Muchas de las filosofías que admiten el sentido generalizado del progreso aceptan también un plan universal que rige el curso histórico, por el cual se define la futura renovación total del hombre y su colocación en un estado perfecto y definitivo. A esta última tesis se le ha llamado milenarismo o quiliasmo, y afirma que habrá (en un tiempo futuro o, como decían los antiguos, en un milenio) una renovación radical y definitiva del hombre. Los primeros tiempos del cristianismo conocieron el milenarismo, influídos por el Apocalipsis de San Juan: al cumplirse el milenio vendría una época definitiva. Precisamente Joaquín de Fiore (1135-1202), o sus discípulos, dividía así la historia: 1º Estadio del Padre: coincide con la creación y el dominio de la Ley veterotestamentaria. 2º Estadio del Hijo: es la época de la Encarnación del Verbo; la Redención duraría hasta el tiempo de Joaquín de Fiore, que asumía así el papel de profeta del Espíritu Santo. 3º Estadio del Espíritu Santo: de perfección y dominio del Evangelio Eterno, de plena liberalización bajo el imperio del amor, de transfiguración generalizada. Kant llegó incluso a indicar un quiliasmo filosófico «que espera un estado de paz perpetua, fundada en una liga de las naciones»[3]. Con aspectos de milenarismo se presenta en Hegel y en Marx el proceso histórico.
Indicaremos, a título de complemento, dos modelos modernos de periodización rectiforme: el positivista de Comte (s. XIX) y el existencialista de Jaspers (s. XX).
Comte aplica a la historia su «ley de los tres estadios»: cada una de las ramas del conocimiento y de la cultura pasa sucesivamente por tres fases diferentes: 1º Estadio teológico o ficticio (de niñez); el hombre quiere saber aquí el «por qué» del mundo, y da una respuesta absoluta o ficticia (irracional), apelando, mediante mitos, a poderes sobrenaturales. 2º Estadio metafísico o abstracto (de juventud); el hombre desea conocer aquí también el «por qué» del mundo, pero responde con abstracciones o con entidades abstractas (sustancia, esencia, ser, causalidad, etc.). 3º Estadio científico o positivo (de madurez); el hombre pregunta ya por el «cómo» (no por el «por qué»), renuncia a la explicación absoluta, y se centra en las relaciones causales entre fenómenos, en las leyes de la naturaleza y de la historia. También el individuo concreto es teólogo en la infancia, metafísico en la juventud y físico en la edad adulta. El proceso es una sucesión lógica (en el orden indicado) y necesaria.

* **REGISTROS GUARDADOS**
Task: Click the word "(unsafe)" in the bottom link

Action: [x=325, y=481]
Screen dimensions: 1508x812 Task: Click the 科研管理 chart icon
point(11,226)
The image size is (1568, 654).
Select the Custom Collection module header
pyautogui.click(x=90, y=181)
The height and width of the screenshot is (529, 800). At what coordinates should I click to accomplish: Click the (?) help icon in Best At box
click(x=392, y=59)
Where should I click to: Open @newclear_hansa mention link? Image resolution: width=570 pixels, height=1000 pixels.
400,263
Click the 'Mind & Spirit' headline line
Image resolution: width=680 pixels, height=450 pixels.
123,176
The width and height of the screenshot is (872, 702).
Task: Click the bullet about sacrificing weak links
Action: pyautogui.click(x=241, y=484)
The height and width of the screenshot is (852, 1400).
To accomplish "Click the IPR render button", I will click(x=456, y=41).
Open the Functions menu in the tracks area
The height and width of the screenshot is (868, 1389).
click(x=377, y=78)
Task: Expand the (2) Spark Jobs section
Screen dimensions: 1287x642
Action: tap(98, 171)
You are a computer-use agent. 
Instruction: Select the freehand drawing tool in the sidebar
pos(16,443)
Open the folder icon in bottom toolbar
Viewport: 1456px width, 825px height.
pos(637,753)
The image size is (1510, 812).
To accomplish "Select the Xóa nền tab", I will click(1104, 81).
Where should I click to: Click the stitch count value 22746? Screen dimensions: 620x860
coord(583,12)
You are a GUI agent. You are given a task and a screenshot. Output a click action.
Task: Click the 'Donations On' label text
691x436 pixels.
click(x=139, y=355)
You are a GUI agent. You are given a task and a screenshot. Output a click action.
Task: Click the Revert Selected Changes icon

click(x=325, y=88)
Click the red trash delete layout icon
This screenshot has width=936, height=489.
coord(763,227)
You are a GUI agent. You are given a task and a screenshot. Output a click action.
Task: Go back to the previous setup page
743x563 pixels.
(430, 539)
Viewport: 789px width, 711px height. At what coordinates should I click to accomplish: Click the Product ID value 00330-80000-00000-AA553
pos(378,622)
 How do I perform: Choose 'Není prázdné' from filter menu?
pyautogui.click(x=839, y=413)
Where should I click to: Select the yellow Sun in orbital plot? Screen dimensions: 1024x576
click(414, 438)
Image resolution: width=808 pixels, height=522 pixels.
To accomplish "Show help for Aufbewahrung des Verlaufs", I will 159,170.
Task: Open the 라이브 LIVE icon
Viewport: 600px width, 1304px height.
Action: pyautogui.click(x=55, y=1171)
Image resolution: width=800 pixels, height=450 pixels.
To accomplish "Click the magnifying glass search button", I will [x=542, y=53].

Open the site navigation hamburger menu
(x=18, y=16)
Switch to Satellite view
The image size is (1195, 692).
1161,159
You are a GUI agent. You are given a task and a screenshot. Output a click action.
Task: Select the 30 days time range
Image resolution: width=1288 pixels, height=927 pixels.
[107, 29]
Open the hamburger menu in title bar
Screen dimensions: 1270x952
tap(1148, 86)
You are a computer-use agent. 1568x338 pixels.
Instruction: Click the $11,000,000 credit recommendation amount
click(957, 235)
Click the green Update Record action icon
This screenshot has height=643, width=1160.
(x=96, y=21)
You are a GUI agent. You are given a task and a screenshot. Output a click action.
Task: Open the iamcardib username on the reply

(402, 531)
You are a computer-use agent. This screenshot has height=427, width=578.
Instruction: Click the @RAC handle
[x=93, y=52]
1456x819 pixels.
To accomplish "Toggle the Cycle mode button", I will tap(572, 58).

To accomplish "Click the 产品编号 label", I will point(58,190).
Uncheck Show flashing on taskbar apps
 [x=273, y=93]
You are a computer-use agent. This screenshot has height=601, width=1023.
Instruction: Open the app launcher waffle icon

* **QUÉ SE PIDE**
Copia del extracto sobre las etapas de la historia todo el pasaje que va desde "Indicaremos, a título" hasta "Jaspers (s. XX).", sin alterar nada.

* **RESULTADO**
Indicaremos, a título de complemento, dos modelos modernos de periodización rectiforme: el positivista de Comte (s. XIX) y el existencialista de Jaspers (s. XX).